To assign appropriate weights to each variable, we have consulted both actual observations and conceptual guidelines. Firstly, we observe that the relative ratio between resident trips and out-of-county trips nationwide is about four to one. Hence, we assign a weight of 0.2 to \({\beta }_{5}\). Secondly, it is widely observed that people have significantly reduced travel distances so the index should not give the large percentage reduction in distances travelled the same weight as the reductions in number of trips. Meanwhile, the reductions in number of trips are more informative with regards to people’s reactions to the stay-at-home mandates. We thus consider the reduction in number of trips twice as important as that in distance travelled and assign a weight of 0.3 to \({\beta }_{4}\). Moreover, as suggested by government agencies, people are highly encouraged to reduce non-essential trips. The index should be designed to favor the reduction in non-essential trips, which is estimated twice as important as the reduction in essential trips. The work trips are intuitively considered as essential trips and non-work trips could include both essential and non-essential. Based on the 2017 National Household Travel Survey (NHTS) Travel Profile34, the relative ratio between essential and non-essential non-work trips is approximately 1:2. Therefore, the relative ratio between the percentage reduction of work and non-work trips is 1:1.67. According to the constraint \({\beta }_{2}+{\beta }_{3}+{\beta }_{4}=1\), we further assign 0.25 to \({\beta }_{2}\) and 0.45 to \({\beta }_{3}\). In this study, SDI is eventually computed as follows:

$$SDI=\left[{X}_{1}+0.01\times (100-{X}_{1})\times (0.25{X}_{2}+0.45{X}_{3}+0.3{X}_{4})\right]\times 0.8+0.2{X}_{5}$$
(2)

It should be noted that the weights are partially determined by certain assumptions. For example, the reduction of trips is more important than the reduction of travel distances when measuring the social distancing strength. We evaluated the sensitivity of SDI scores as the relative weights between the trip and distance reduction estimates changed. We found that the higher the weight assigned to the distance reduction estimates (\({\beta }_{4}\)), the larger the absolute values and standard deviations of SDI scores are, both spatially and temporally. When \({\beta }_{4}=1\), the largest absolute values and standard deviations of SDI scores are observed.
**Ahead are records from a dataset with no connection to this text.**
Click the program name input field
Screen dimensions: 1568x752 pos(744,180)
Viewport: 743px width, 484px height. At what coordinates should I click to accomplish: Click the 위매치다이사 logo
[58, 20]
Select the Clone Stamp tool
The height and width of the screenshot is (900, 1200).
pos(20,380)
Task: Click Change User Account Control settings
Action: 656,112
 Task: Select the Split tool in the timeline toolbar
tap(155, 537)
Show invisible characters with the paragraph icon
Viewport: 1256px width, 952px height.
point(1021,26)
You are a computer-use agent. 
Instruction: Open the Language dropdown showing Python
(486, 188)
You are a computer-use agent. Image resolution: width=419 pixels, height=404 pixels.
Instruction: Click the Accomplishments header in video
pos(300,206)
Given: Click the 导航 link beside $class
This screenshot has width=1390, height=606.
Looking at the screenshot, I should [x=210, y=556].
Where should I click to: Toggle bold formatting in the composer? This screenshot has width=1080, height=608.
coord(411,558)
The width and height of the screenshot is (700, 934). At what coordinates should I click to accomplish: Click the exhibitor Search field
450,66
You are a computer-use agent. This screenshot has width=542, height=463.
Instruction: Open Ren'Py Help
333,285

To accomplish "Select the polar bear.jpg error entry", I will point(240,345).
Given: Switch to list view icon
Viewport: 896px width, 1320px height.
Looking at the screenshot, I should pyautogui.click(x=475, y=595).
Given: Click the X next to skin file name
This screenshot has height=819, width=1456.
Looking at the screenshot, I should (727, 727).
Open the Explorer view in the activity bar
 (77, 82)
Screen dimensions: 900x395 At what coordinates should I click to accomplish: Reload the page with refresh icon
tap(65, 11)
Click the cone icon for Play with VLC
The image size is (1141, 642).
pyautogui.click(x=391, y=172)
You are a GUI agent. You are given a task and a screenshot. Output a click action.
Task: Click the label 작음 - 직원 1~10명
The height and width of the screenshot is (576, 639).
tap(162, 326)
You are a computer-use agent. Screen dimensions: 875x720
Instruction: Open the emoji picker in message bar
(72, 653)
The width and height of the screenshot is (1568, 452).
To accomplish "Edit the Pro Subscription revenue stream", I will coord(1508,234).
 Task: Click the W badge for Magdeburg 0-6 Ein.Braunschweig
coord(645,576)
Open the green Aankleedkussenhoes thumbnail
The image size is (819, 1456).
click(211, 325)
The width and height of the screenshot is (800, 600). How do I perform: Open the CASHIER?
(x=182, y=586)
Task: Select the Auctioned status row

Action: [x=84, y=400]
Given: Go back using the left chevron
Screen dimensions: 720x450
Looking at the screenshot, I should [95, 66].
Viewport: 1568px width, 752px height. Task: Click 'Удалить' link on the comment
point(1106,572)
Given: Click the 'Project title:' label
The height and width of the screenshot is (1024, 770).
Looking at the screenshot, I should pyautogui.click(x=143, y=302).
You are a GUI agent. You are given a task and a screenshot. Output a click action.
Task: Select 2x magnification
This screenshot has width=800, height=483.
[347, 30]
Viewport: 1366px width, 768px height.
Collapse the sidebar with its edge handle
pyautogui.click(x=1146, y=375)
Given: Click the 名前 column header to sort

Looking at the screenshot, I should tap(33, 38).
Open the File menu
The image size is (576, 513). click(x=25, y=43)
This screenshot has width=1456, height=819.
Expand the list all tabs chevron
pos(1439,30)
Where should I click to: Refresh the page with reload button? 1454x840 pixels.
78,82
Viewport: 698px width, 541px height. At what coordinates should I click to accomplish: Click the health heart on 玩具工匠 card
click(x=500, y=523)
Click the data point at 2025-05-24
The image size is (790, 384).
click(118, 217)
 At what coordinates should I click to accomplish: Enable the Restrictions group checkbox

Although the magnitude of SDI scores has changed, both spatial and temporal trends stayed the same in general. Therefore, such changes in weight assignments shall not yield to inconsistent inferences when comparing the social distancing practice between different regions and periods.

Ethics declarations

The study was presented to and reviewed by the University of Maryland College Park (UMCP) Institutional Review Board (IRB). The study is exempt from the full board review as it only involves passive observation of public behaviour without collection of identifiable information, which falls into the federally-defined exempt categories (per Title 45 of the United States Code of Federal Regulations 46.104(d)). The authors only have access to de-identified data.